EXERCISE: an anthem to your cause!
Students will examine one of the songs from Billy Elliot the Musical before seeing the show. They will create their own anthem poems and present them as choral spoken pieces with movement, with a focus on analysing and communicating how their performance reveals key emotions and motivations to the audience.
- YouTube link to "Once We Were Kings" https://www.youtube.com/watch?v=t9P_ZsCrqOk
- Handout of the lyrics of "Once We Were Kings," from Billy Elliot the Musical
- A space in which to move
- Pen, pencils, paper
1. Hand out copies of "Once We Were Kings" lyrics to each student.
2. Stand in a circle and read aloud, with each person taking one line.
3. Review all unfamiliar words and phrases, and check for understanding.
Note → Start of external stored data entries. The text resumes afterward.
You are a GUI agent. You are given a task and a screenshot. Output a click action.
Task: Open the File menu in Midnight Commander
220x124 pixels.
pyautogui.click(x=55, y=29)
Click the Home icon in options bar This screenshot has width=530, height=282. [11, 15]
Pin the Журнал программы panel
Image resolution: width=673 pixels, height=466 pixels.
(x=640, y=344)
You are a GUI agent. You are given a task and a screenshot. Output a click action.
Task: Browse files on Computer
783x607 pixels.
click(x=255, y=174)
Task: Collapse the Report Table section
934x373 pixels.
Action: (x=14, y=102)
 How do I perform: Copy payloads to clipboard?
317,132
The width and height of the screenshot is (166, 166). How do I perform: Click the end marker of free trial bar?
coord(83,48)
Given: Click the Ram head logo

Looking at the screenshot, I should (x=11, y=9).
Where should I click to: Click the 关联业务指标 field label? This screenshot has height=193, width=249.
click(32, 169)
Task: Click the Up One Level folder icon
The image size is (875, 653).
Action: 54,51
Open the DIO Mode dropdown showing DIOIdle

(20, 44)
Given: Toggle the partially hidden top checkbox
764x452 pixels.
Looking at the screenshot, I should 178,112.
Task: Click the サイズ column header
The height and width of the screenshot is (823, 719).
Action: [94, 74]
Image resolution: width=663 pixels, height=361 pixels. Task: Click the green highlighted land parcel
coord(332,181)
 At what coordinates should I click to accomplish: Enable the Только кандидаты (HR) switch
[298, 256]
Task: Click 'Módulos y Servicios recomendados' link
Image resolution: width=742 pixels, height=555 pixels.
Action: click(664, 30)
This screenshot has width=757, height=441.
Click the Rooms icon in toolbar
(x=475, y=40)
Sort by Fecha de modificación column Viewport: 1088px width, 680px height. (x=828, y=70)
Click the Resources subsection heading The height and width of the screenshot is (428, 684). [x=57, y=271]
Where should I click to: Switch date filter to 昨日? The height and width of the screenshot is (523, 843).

4.Read the lyrics together several times while listening to the YouTube recording. Ask students:
- What is communicated through the lyrics?
- What is the tone (e.g., happy, mournful, energizing, etc.) of the piece?
- What does this song mean to you?
- What techniques do Elton John and Lee Hall use to evoke some sort of emotion in the listener?
- How do you imagine the piece would be staged?
5. As a class, make a list of justice or community issues that matter to you.
6. Next, divide the students into groups of three or four. Each group will write their own anthem poem (minimum eight lines). Each group will write about a cause they believe in or something they wish to praise or show loyalty to (e.g., sports team, school, community, city, nation, etc.).
7. Once the poems are written, encourage students to get each one on its feet, incorporating various techniques (e.g., choral speaking,* movement,** etc.) to present it.
8.Have each group rehearse and perform their piece for the rest of the class.
*Choral Speaking: Students explore the poem by reading aloud in many different ways. Encourage them to experiment with tone, pace, tempo, volume, repetition, various emotions and even incorporating different variations of groupings (e.g., solo, in twos, threes, and using the whole group). The students offer each other helpful suggestions and revisit the poem, trying it in different ways and patterns. [NOTE: This activity helps struggling readers gain more confidence, as they are working together as an ensemble.]
**Movement: When you get a poem "up on its feet" with the students as actors, language quite literally comes alive. As the students solve the pragmatic problems of staging, such as "Where do I stand?" "Who do I say this to?" and so on, they gain greater command of the unfolding events and of the poem's development. The students should consider the following: where they move to or around the playing space; how they move with characterization; and how they move in relation to others around them in the playing space.
- What did you discover during the rehearsal process when you got your anthem poem up on its feet?
- What did you discover while watching and listening to other anthem poems? What were the similarities and what were the differences?